Dès lors, si l’interprétation semble nécessaire quoi qu’il arrive et dès que l’homme cherche à penser quelque chose, ce n’est pas une interprétation qui fait sortir l’homme de lui-même pour le placer dans une situation inter-médiaire (entre lui-même et le monde), mais c’est un acte qui le pousse seulement à corriger sa cohérence interne.

Partie 3

Néanmoins, cette toute puissance de l’interprétation peut apparaître comme illusoire.
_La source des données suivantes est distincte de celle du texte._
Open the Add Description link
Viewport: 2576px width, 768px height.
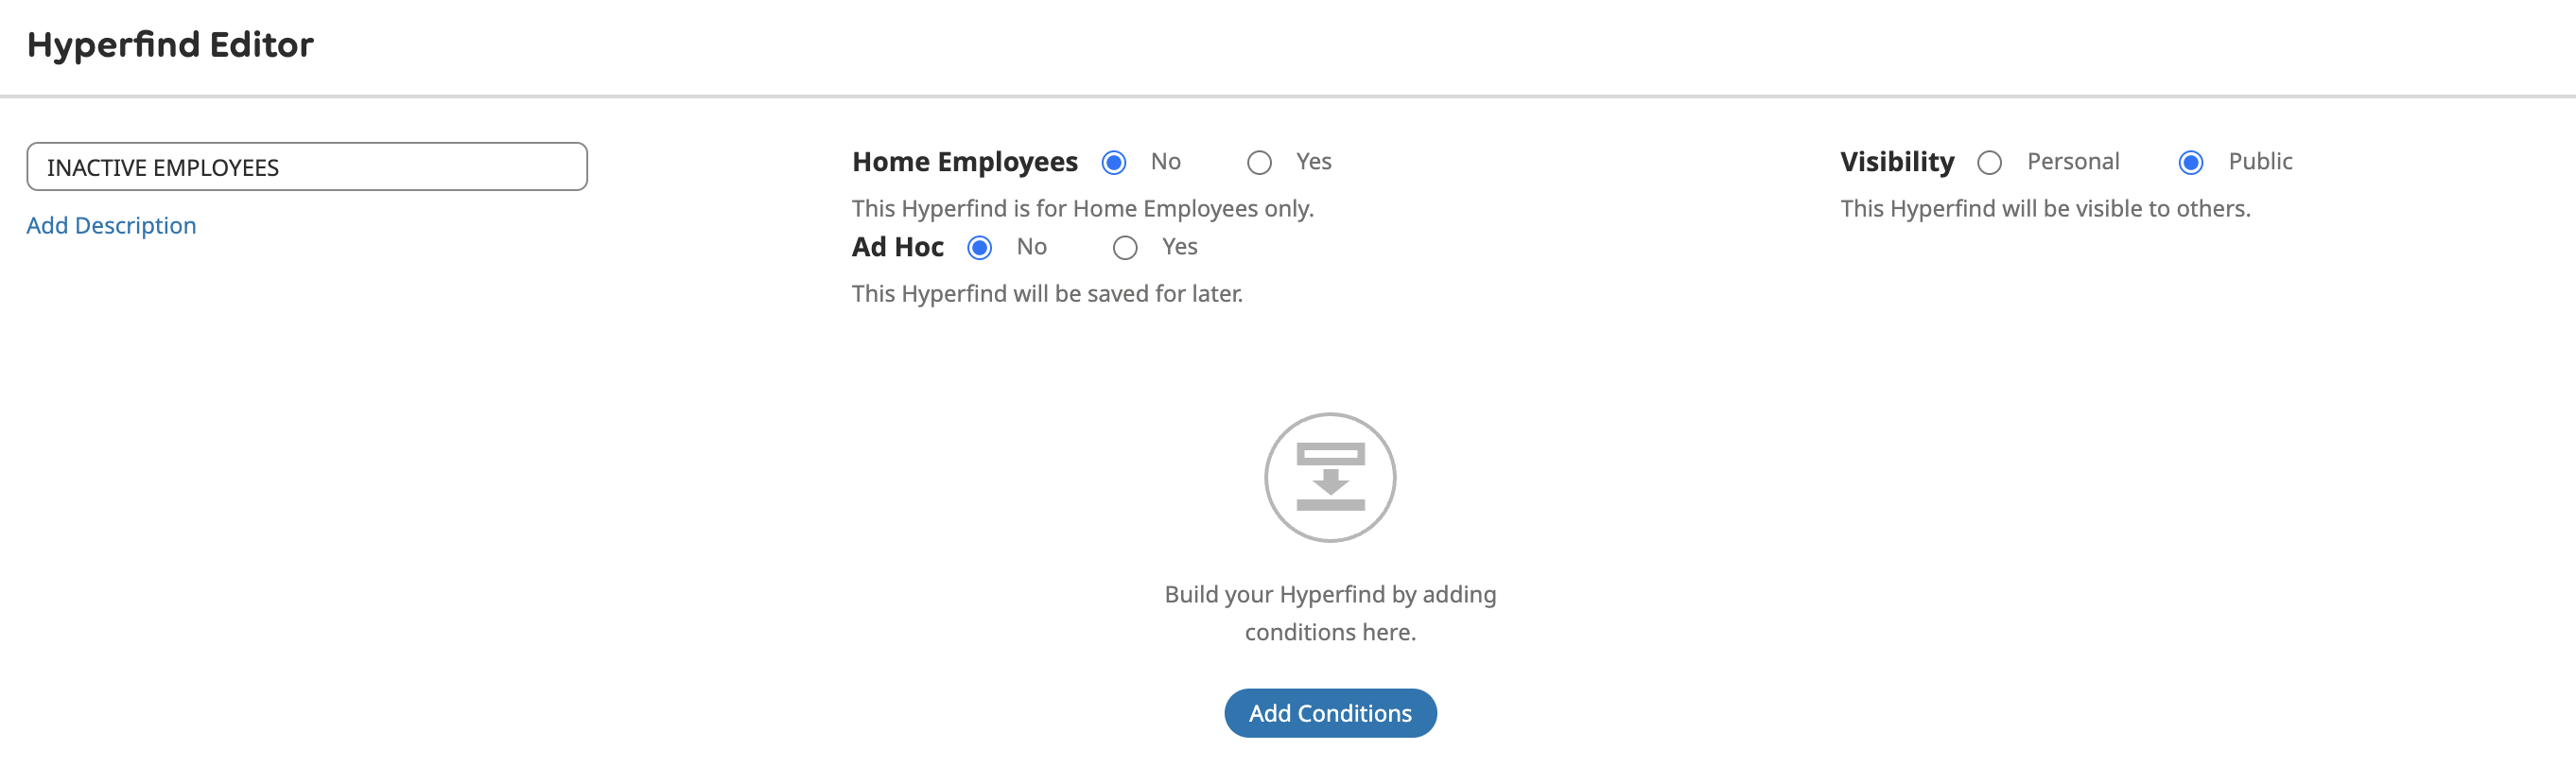(111, 225)
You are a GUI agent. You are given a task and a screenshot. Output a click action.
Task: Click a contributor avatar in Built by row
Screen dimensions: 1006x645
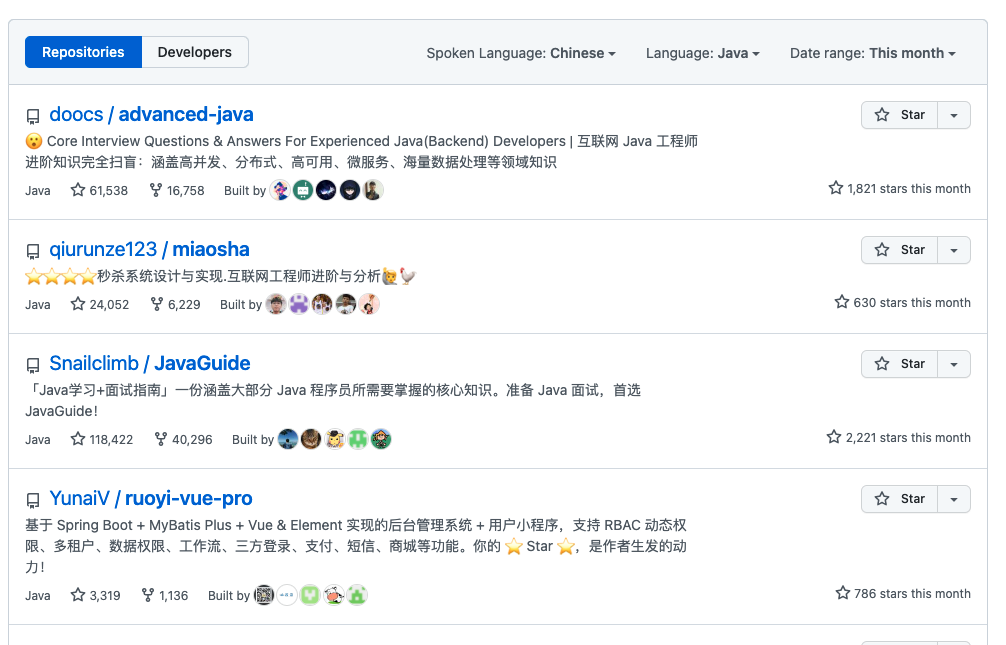point(279,190)
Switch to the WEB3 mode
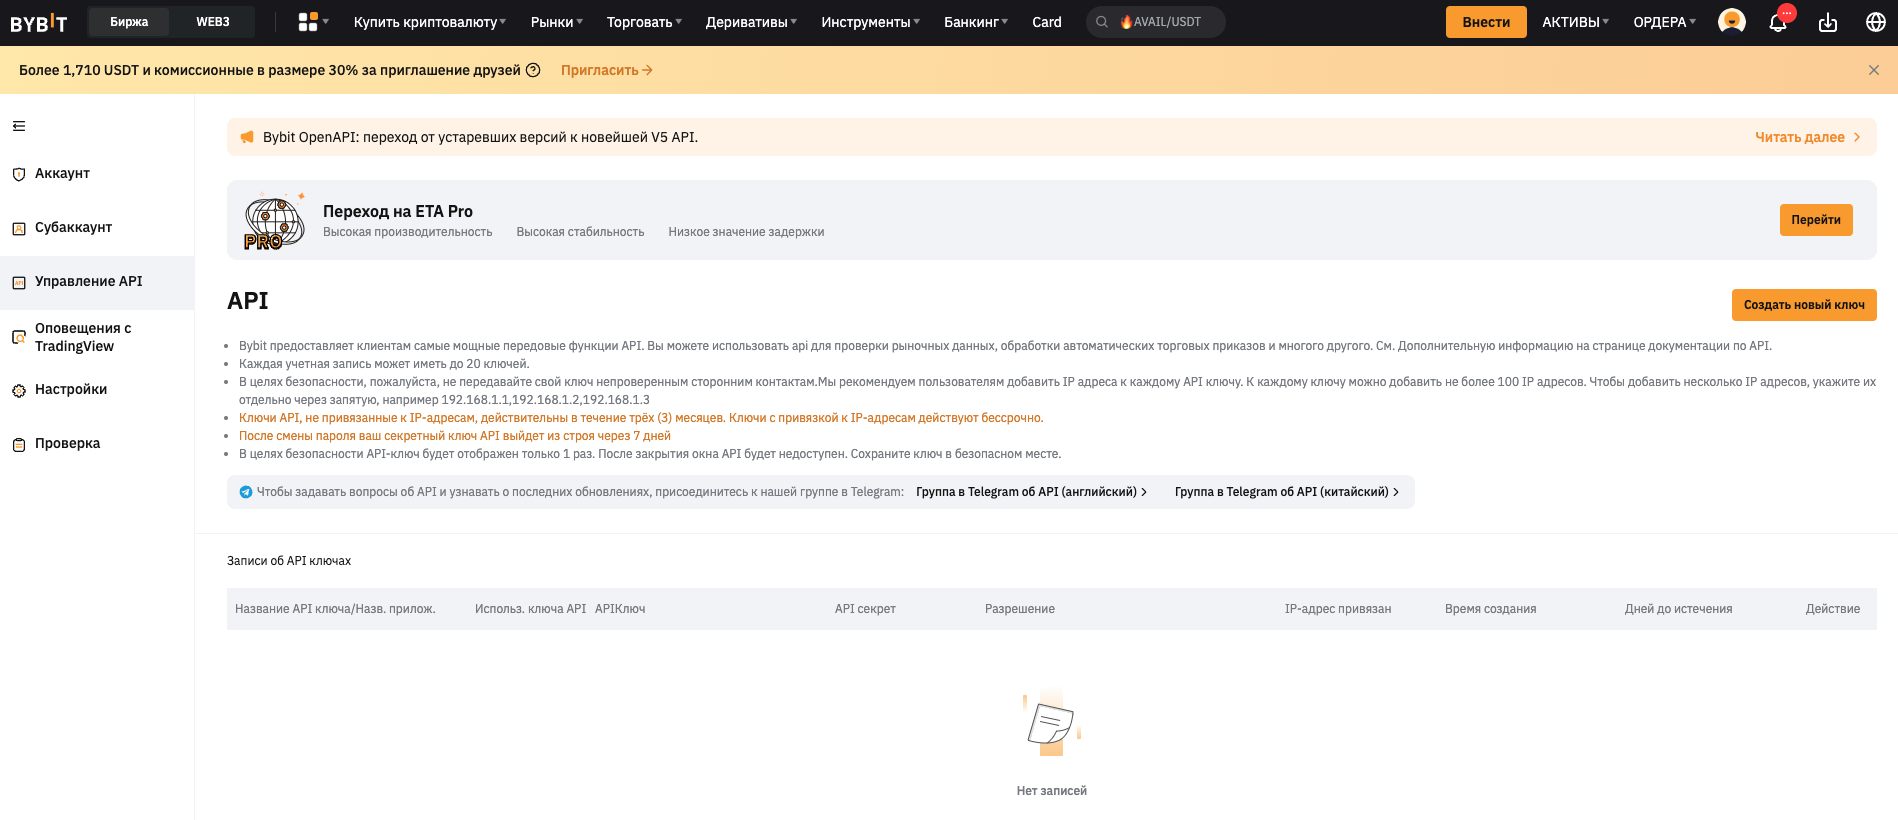Screen dimensions: 1898x820 [x=212, y=22]
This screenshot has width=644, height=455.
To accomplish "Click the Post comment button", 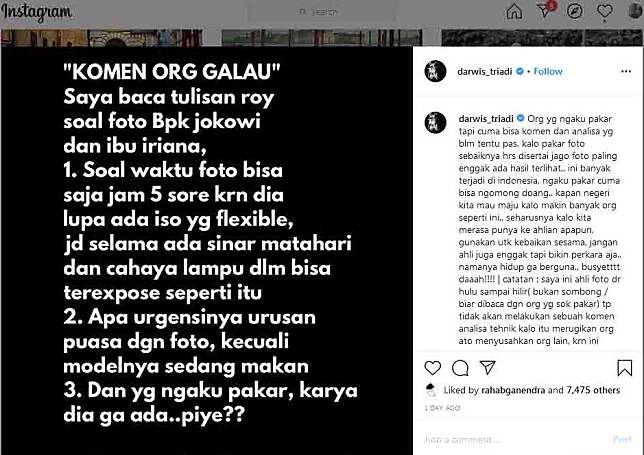I will [622, 440].
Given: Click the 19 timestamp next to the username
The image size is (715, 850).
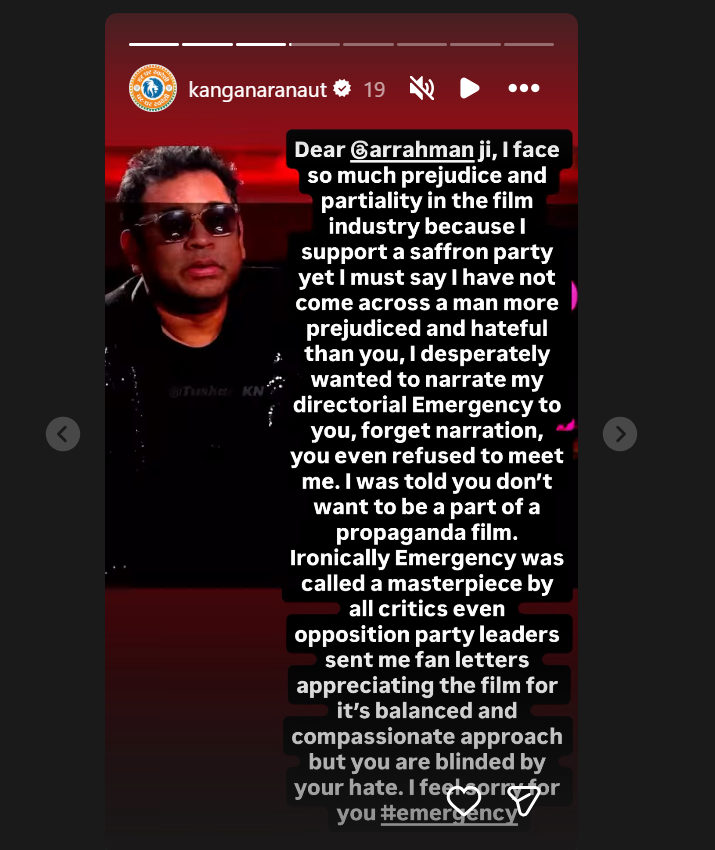Looking at the screenshot, I should coord(374,89).
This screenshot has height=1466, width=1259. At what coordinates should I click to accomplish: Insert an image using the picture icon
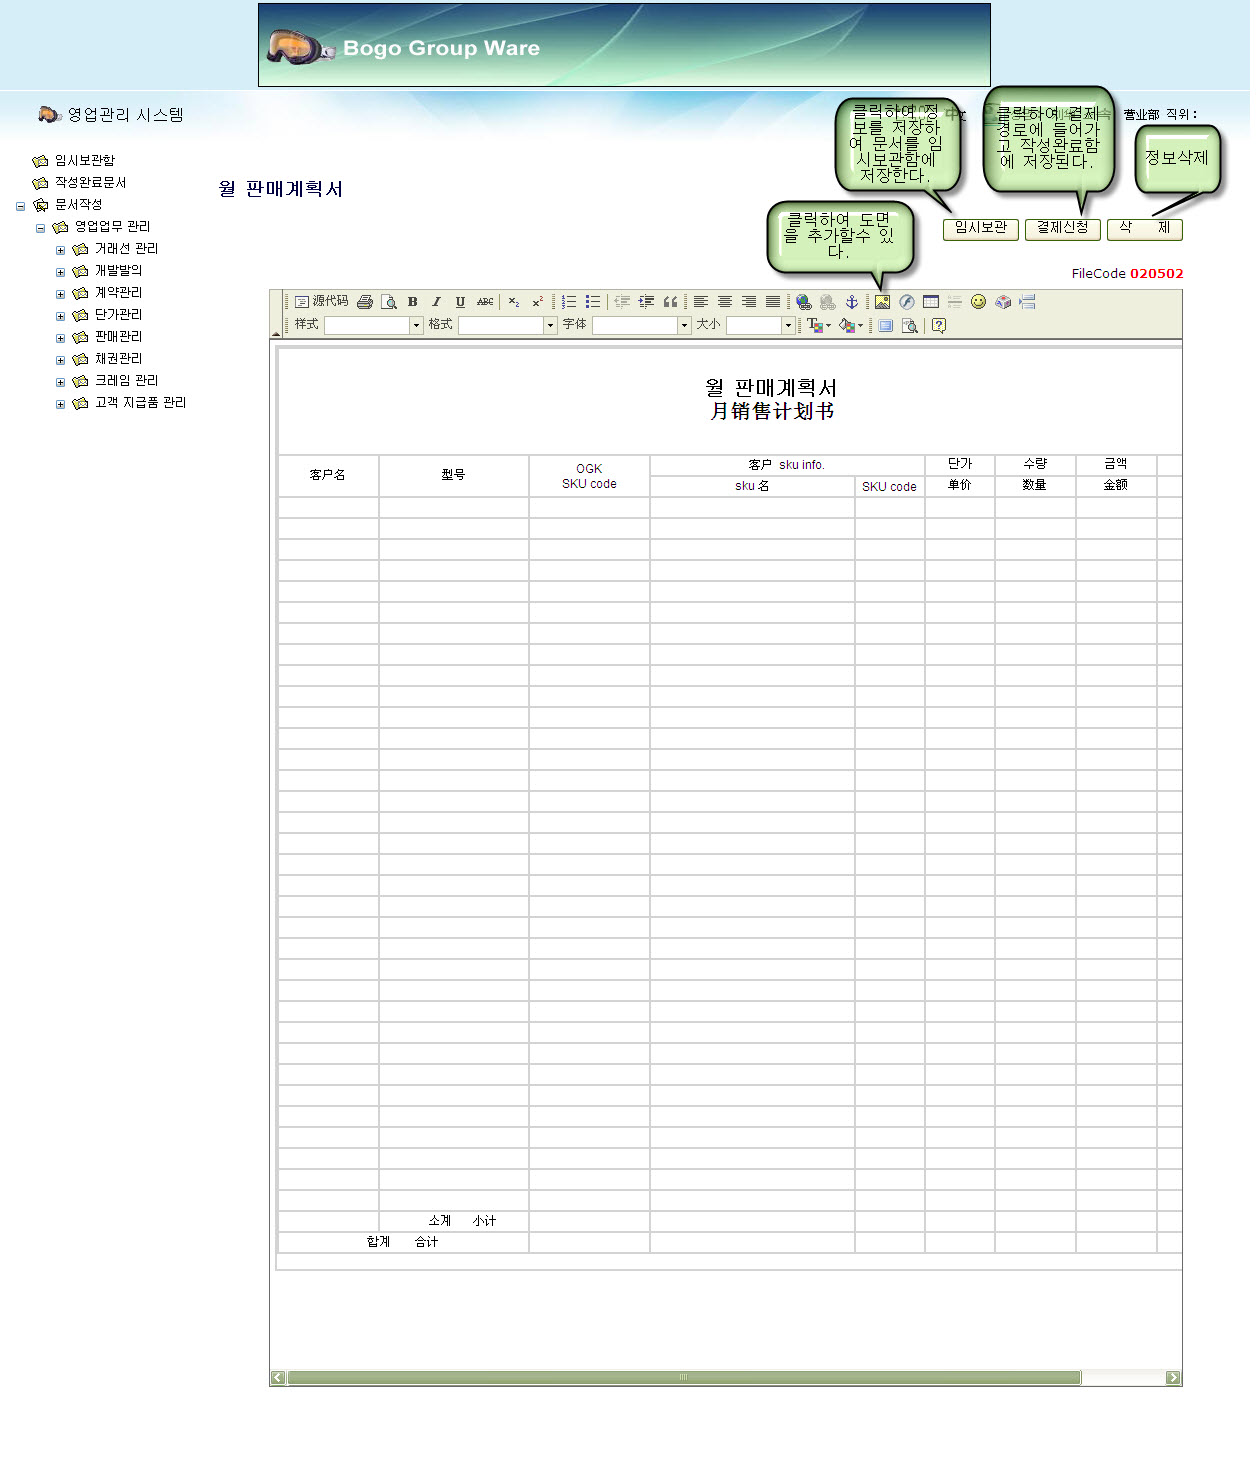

En effet, si l’interprétation est théoriquement nécessaire pour saisir le sens dernier des choses et donner accès à une grille d’intelligibilité de toute chose, même à partir de critère individuels, elle n’est vraisemblablement pas nécessaire en pratique puisqu’elle paralyse la décision et empêche l’action.

b

La nécessité de l’interprétation dépend donc du contexte de ce qui est à comprendre et de l’urgence de la situation vécue, qui ne donne pas toujours le temps de s’appliquer à bien comprendre.

c

Dès lors, il semble nécessaire de dissocier l’interprétation des choses de leur intuition immédiate, quand bien même cette dernière serait défectueuse. En effet, l’interprétation enferme souvent dans un débat stérile sur le sens, alors que la compréhension dépend aussi d’une pratique de ce que l’homme cherche à analyser, l’expérience se substituant alors à la connaissance théorique.